Safety, immunogenicity, persistence and dose evaluation of the CS-2034 mRNA COVID-19 vaccine: a phase II randomized controlled trial in healthy Chinese adults.
Zhili Jin, Jingxuan Wu, Tao Huang, Kexin Zhao, Meijuan Zhang, Jun Liu, Jian Song, Hang Yin, Xiaofang Wu, Jian Liu, Tao Zhu, Haitao Huang, Jin Li, Haomeng Wang, Jinbo Gou
Abstract
Open AccessBACKGROUND: Our objective was to evaluate the safety and immunogenicity of the COVID-19 mRNA vaccine (CS-2034) in Chinese adults, and to determine the optimal dosage with a favorable safety and immunogenicity profile. METHODS: This study was a phase II clinical trial conducted across multiple centers, employing a randomized, double-blinded, dose-exploration, placebo-controlled design which was registered at ClinicalTrials.gov under the identifier NCT05373472 (registration date: May 13, 2022).
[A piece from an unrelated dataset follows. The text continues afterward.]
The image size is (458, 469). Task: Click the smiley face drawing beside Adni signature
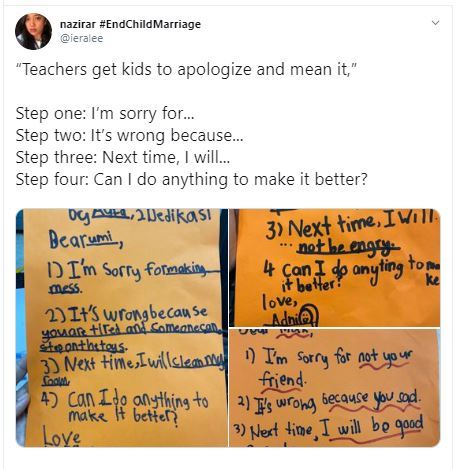pos(309,316)
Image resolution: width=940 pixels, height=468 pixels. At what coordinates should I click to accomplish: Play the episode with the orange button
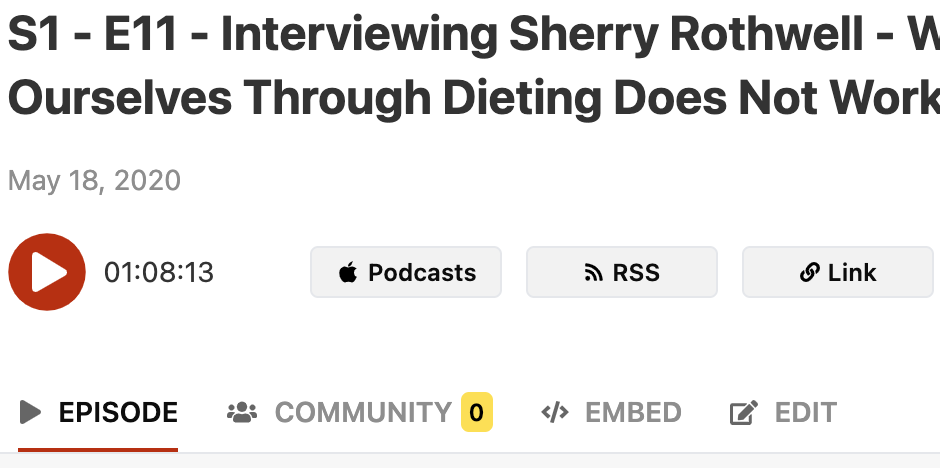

RESULTS: A total of 150 participants were randomized into low-dose vaccine, high-dose vaccine, and placebo groups. The vaccine CS-2034 was well tolerated, with adverse reactions largely mild to moderate and comparable across dose groups. Both dose levels induced strong neutralizing antibody responses against the ancestral SARS-CoV-2 strain, with high seroconversion and evidence of antibody persistence over time. In contrast, neutralizing activity against the Omicron BA.1 variant was limited and declined further after the peak response. CONCLUSIONS: The 0.3 mL dose (low-dose vaccine) was selected for further development based on comparable immunogenicity and lower reactogenicity. CLINICAL TRIAL REGISTRATION: The study was registered at ClinicalTrials.gov under the identifier NCT05373472 (registration date: May 13, 2022).